Record list:
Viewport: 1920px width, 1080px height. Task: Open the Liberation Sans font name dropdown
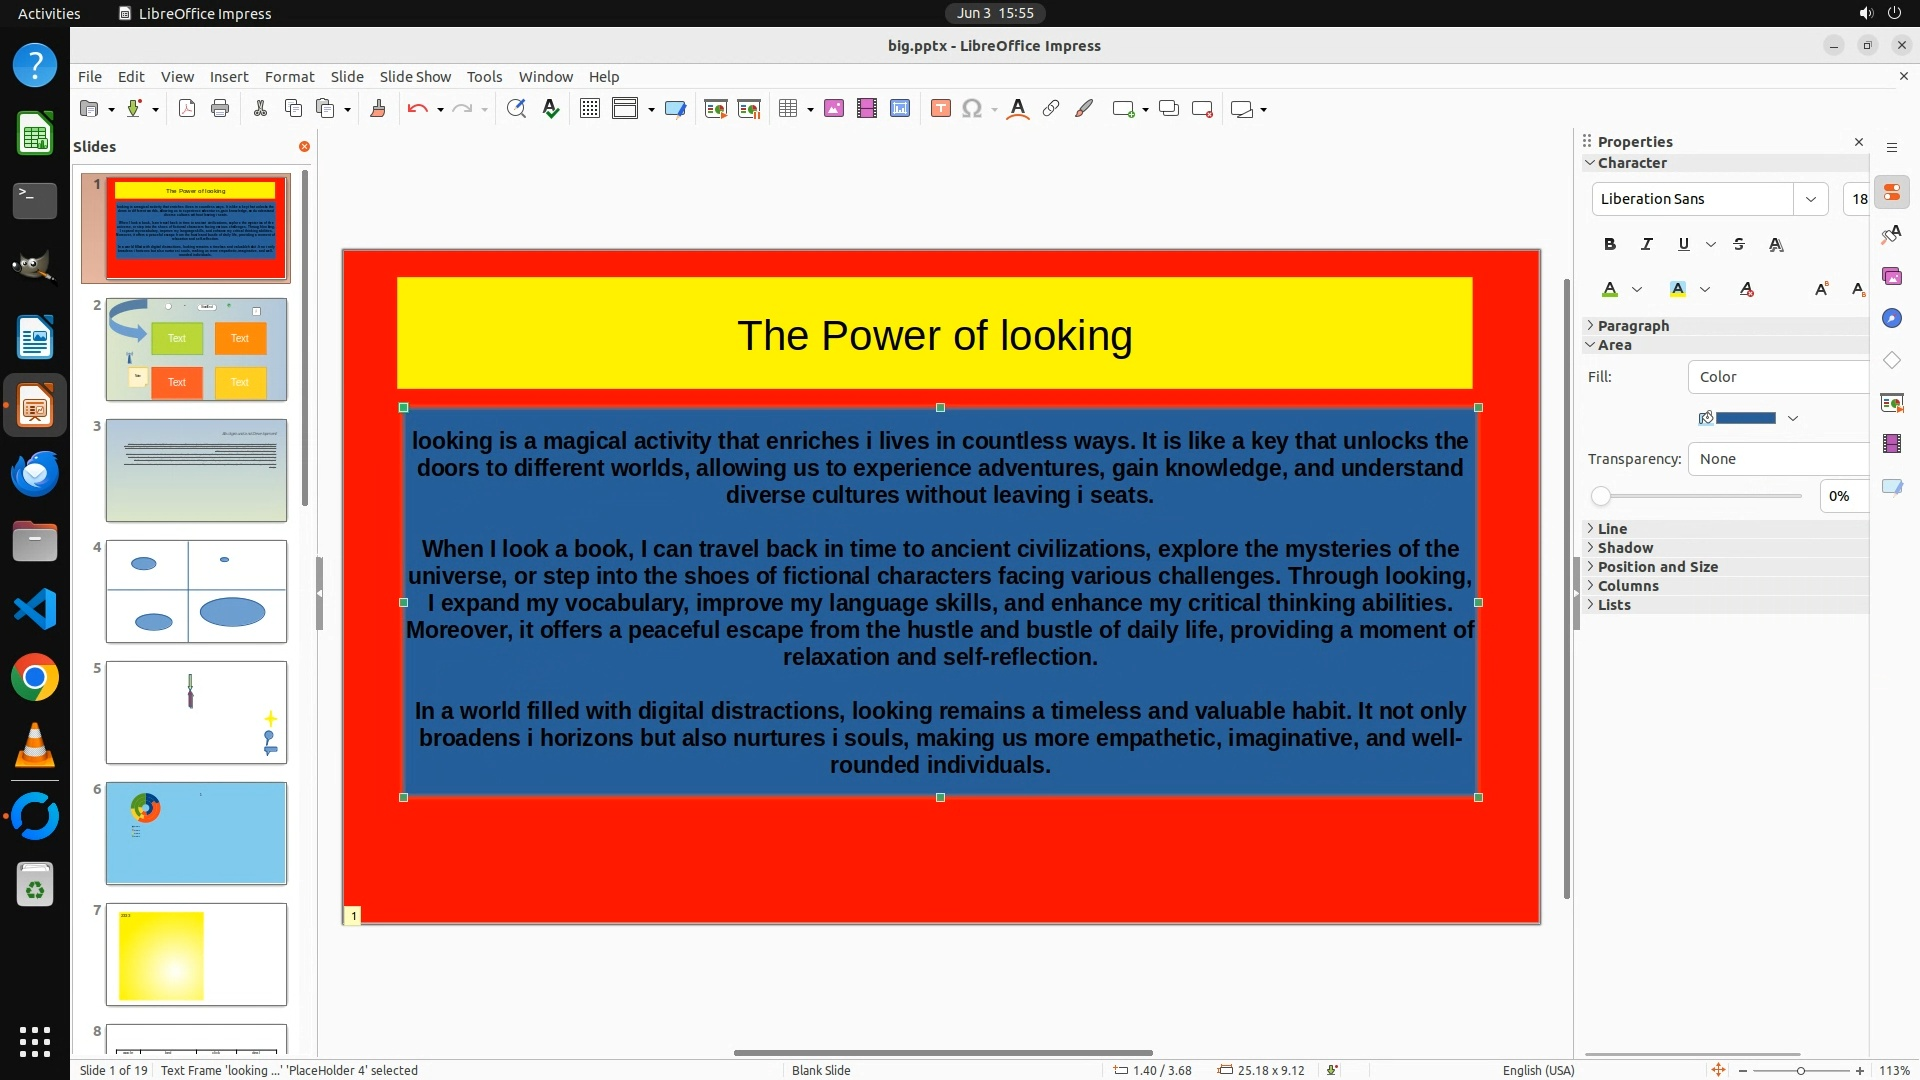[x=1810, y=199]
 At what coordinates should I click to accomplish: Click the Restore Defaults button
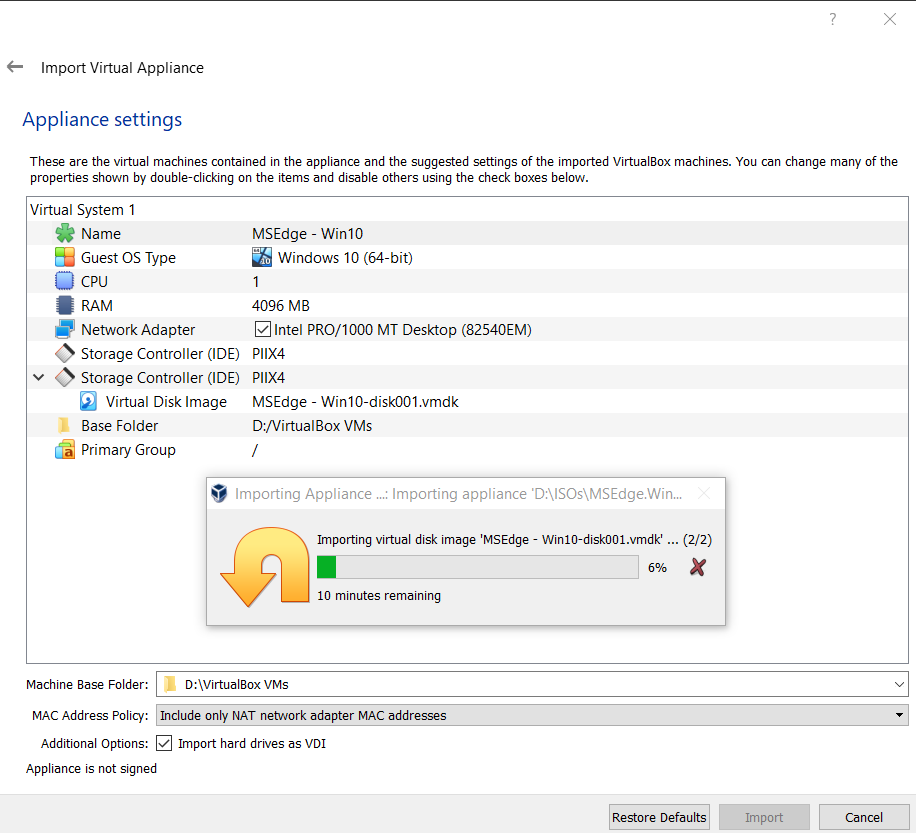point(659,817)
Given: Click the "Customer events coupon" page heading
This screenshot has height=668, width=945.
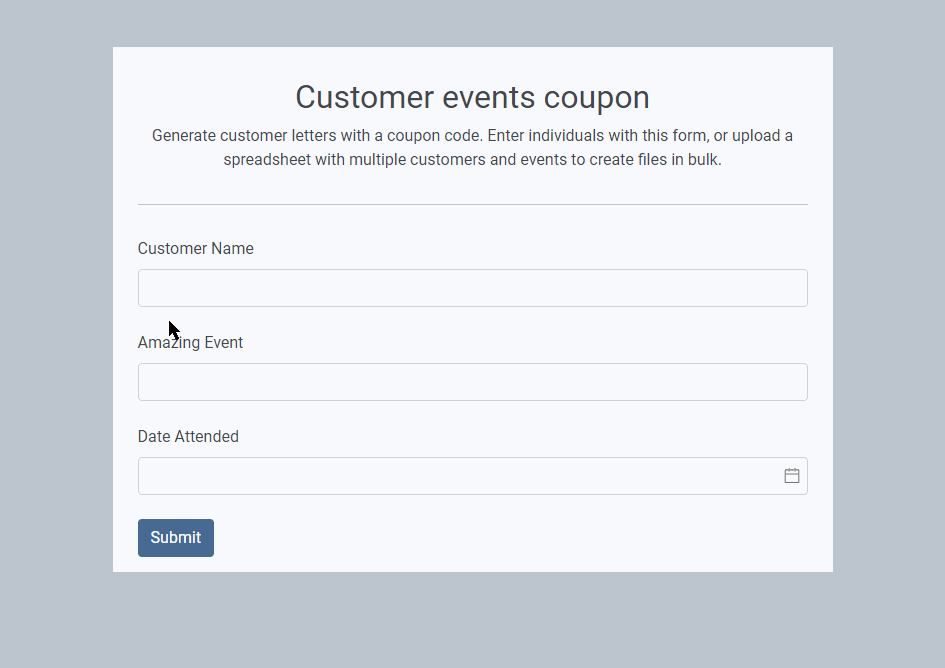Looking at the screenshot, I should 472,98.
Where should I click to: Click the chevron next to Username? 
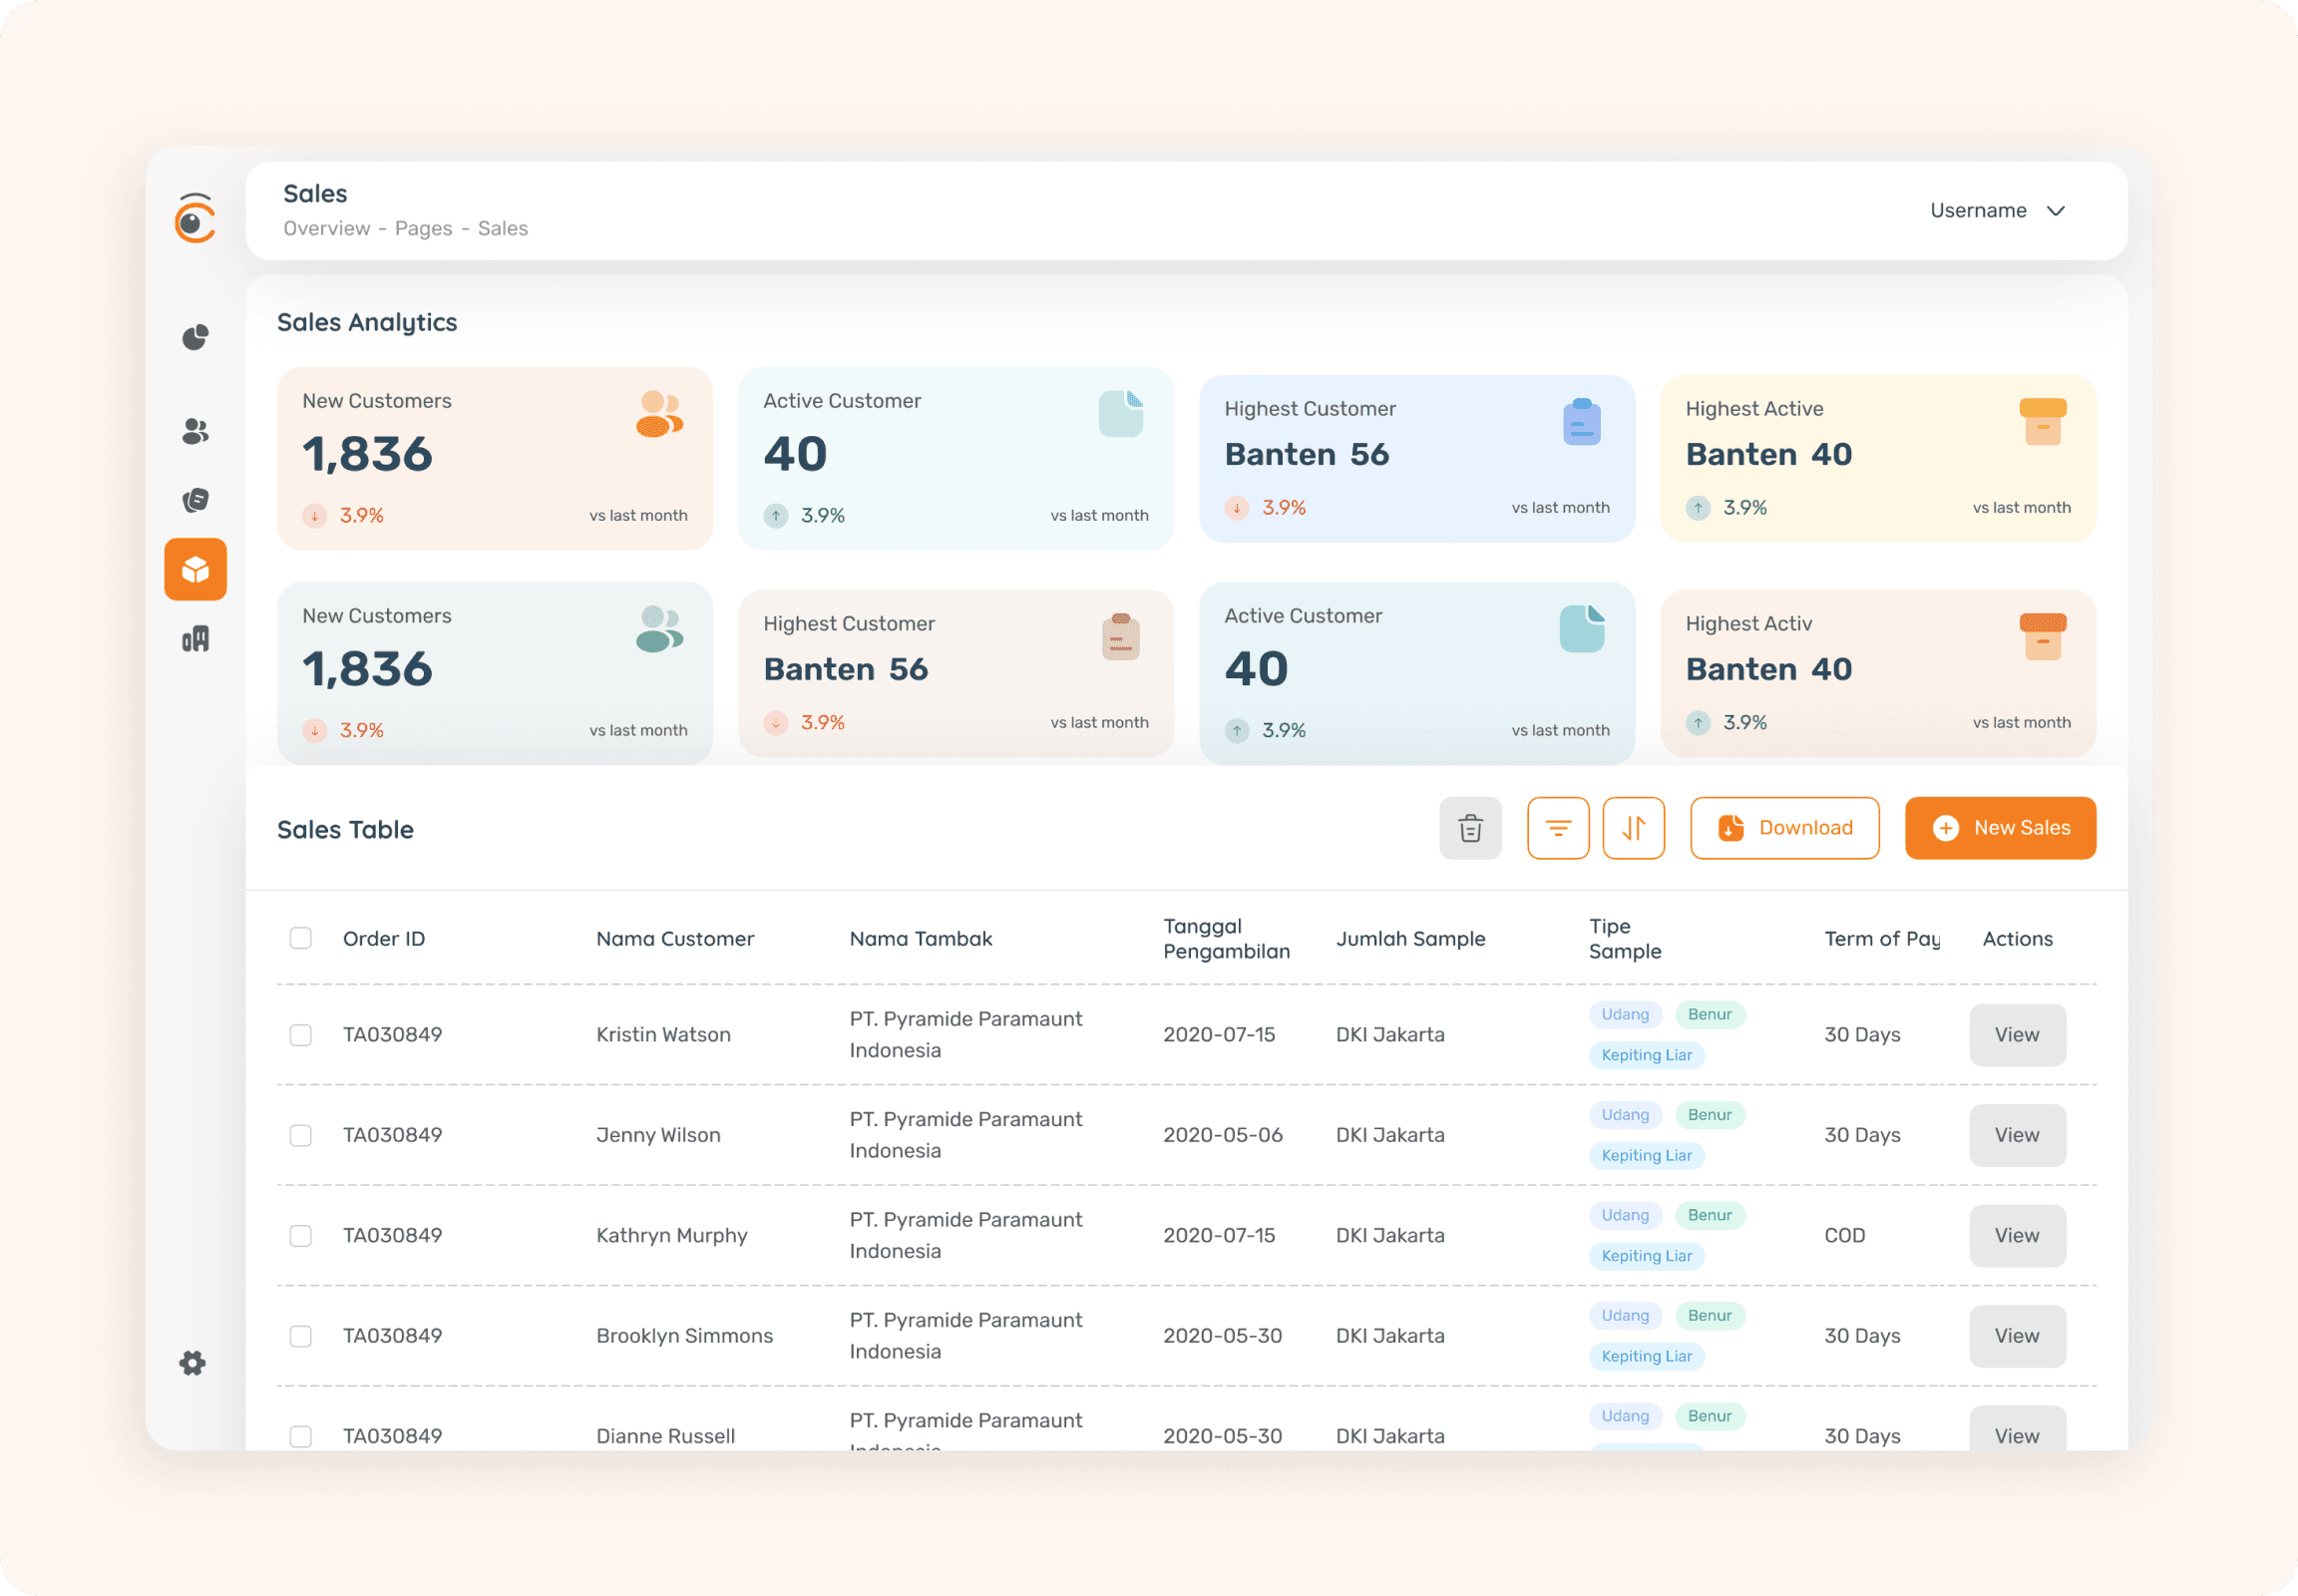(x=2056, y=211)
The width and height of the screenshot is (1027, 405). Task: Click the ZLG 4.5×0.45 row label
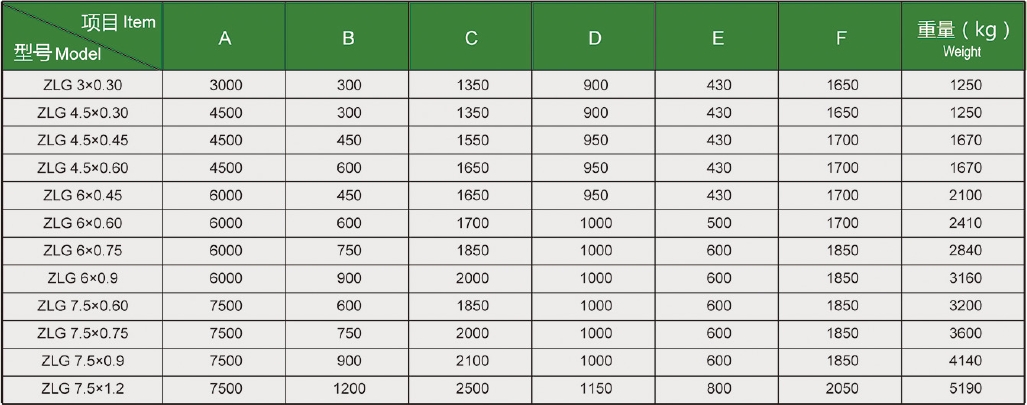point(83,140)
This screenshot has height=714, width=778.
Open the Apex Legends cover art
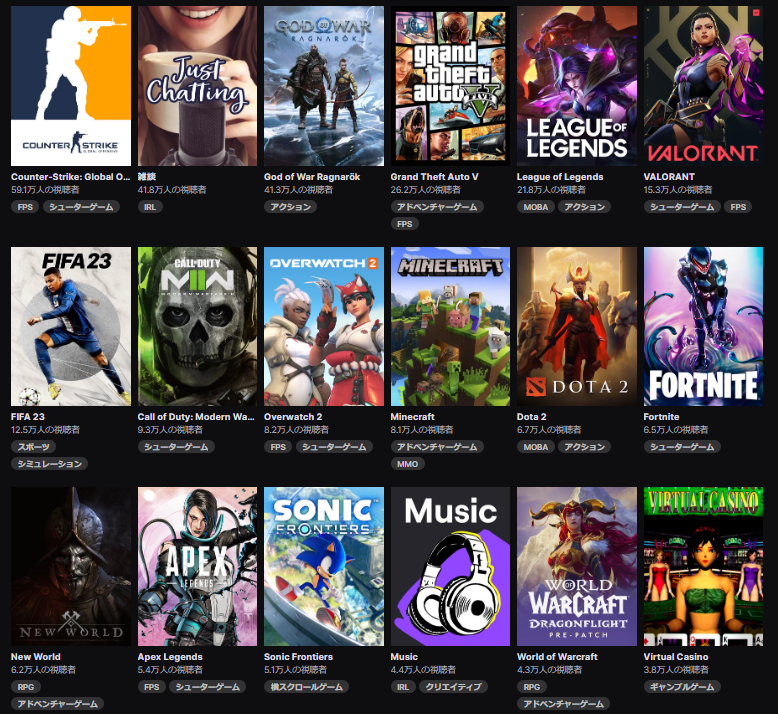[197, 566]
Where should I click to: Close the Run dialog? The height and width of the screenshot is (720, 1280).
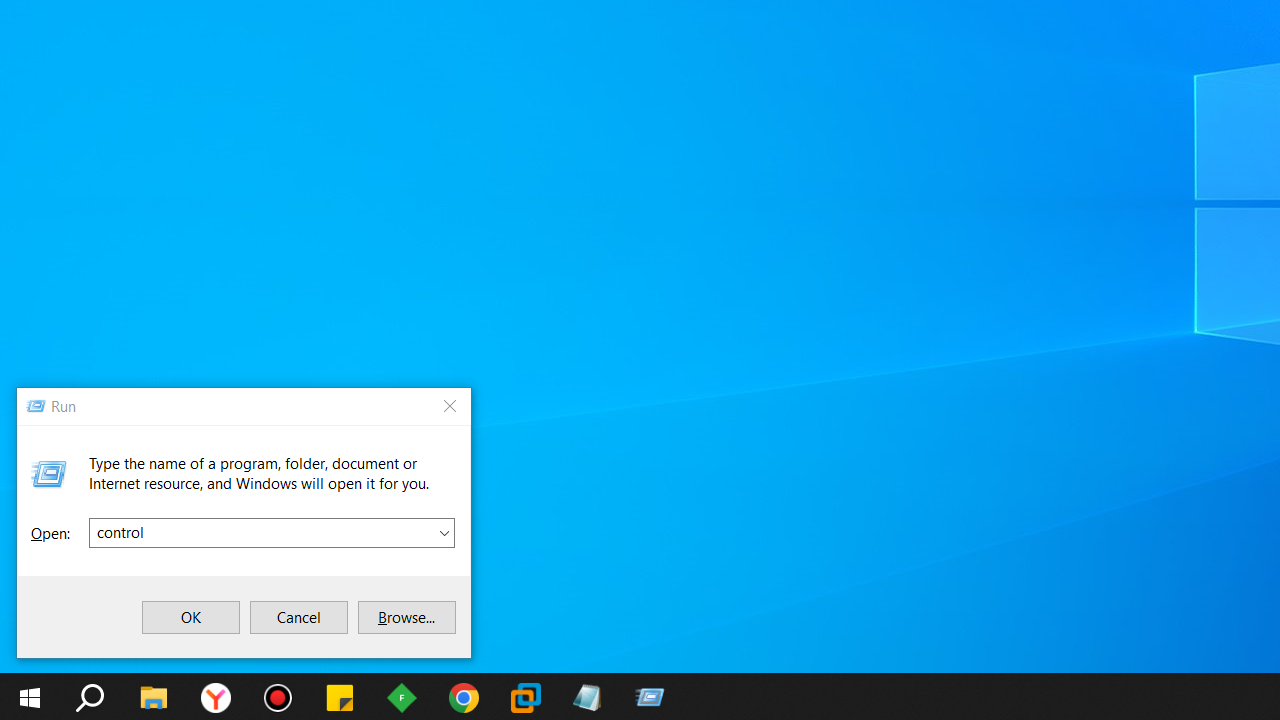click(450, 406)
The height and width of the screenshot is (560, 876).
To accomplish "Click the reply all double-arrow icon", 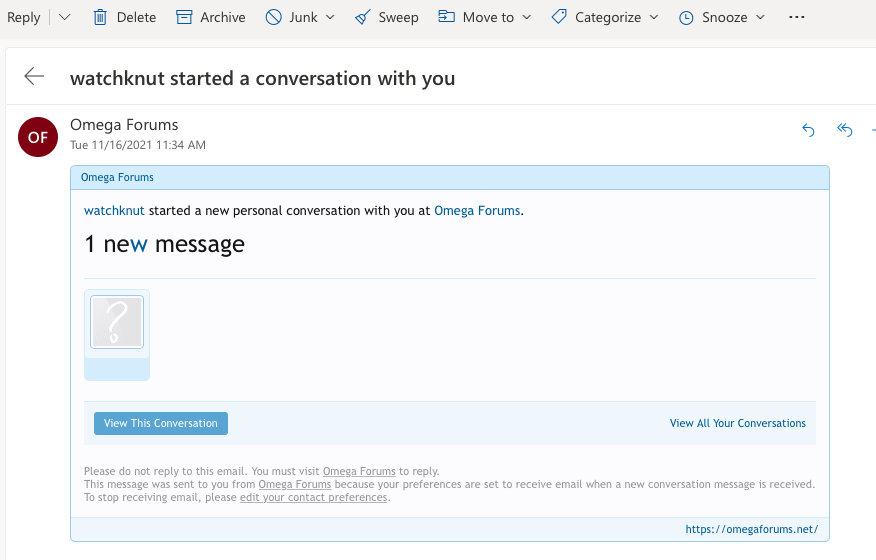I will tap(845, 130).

Challenge:
Format the stretch of the listing above from the line containing "At what coordinates" through the line containing "(x=2056, y=211)", both included, as a JSON list of strings with one string per line and blank lines omitted. Leave the pictures out of the answer.

Result of the exercise:
[
  " At what coordinates should I click to accomplish: Click the Restore Defaults button",
  "point(659,817)",
  "Given: Click the \"Customer events coupon\" page heading",
  "This screenshot has height=668, width=945.",
  "Looking at the screenshot, I should 472,98.",
  "Where should I click to: Click the chevron next to Username? ",
  "(x=2056, y=211)"
]